Ich höre sehr gern Nachrichten, Polit-Sendungen, Hörspiele und Feature – zuletzt das gerade zum „Hörspiel des Jahres 2024“ ausgezeichnete Stück „Im Auge des Sturms“ von Maxi Obexer. Mit vielen O-Tönen zeichnet sie darin die Ereignisse des 6. Januars 2021 in Washington nach. Drinnen im Kapitol ringen die Repräsentanten darum, die Ergebnisse der Präsidentschaftswahl zu bestätigen, draußen gruppiert sich eine aufgebrachte Menge, die versucht, in das Gebäude einzudringen. Das ist sehr packend nacherzählt und schließt sich auch wieder kurz mit dem „Herr der Fliegen“: Wie wird um Macht gerungen, manipuliert, wie werden Mehrheiten erwirkt, Regeln über Bord geworfen und ausgehöhlt? Musik höre ich am liebsten live – ich finde es unglaublich spannend, MusikerInnen beim Musikmachen zuzuschauen. Mein letztes tolles Konzert-Ereignis war „Streik“ von Enno Poppe im Rahmen des Festivals „Maerz Musik“ in Berlin. Zehn Drumsets standen in einem Halbkreis auf der Bühne. Dann nehmen zehn SchlagzeugerInnen hinter ihnen Platz und legen los. Wirklich großartig.

Was sehen Sie?

Zuletzt habe ich „Her“ von Spike Jonze geschaut – ein Mann verliebt sich in sein intelligentes Betriebssystem. Der Film ist von 2014, spielt aber „in der nahen Zukunft“ – also unserer Gegen- wart. Die Software spiegelt den Menschen, der sie benutzt, so gekonnt – ist immer verfügbar und lässt sich auf alles ein, sodass der Mensch sie in der Interaktion nicht mehr als Software erkennt, sondern mit einem Menschen verwechselt und gekränkt ist, wenn die Software ihm wahrheitsgemäß berichtet, zeitgleich 8316 weitere – ähnlich intensive – Beziehungen zu haben.

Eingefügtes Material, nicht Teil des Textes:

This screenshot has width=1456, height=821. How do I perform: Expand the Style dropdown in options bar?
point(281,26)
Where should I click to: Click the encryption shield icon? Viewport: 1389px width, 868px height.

Wann haben Sie zuletzt ihre Meinung geändert?

Ich übe mich auf jeden Fall darin, wenn schon nicht meine Meinung, dann doch meinen Standpunkt möglichst oft zu wechseln. Wie anders sieht eine Frage oder ein Sachverhalt, eine Überzeugung aus, wenn ich aus einem anderen Blickwinkel oder durch die Augen eines anderen Menschen darauf schaue? Mich fasziniert die Gleichzeitigkeit verschiedener Meinungen und Perspektiven. Das ist auch ein starker Motor für viele meiner Arbeiten im Theater.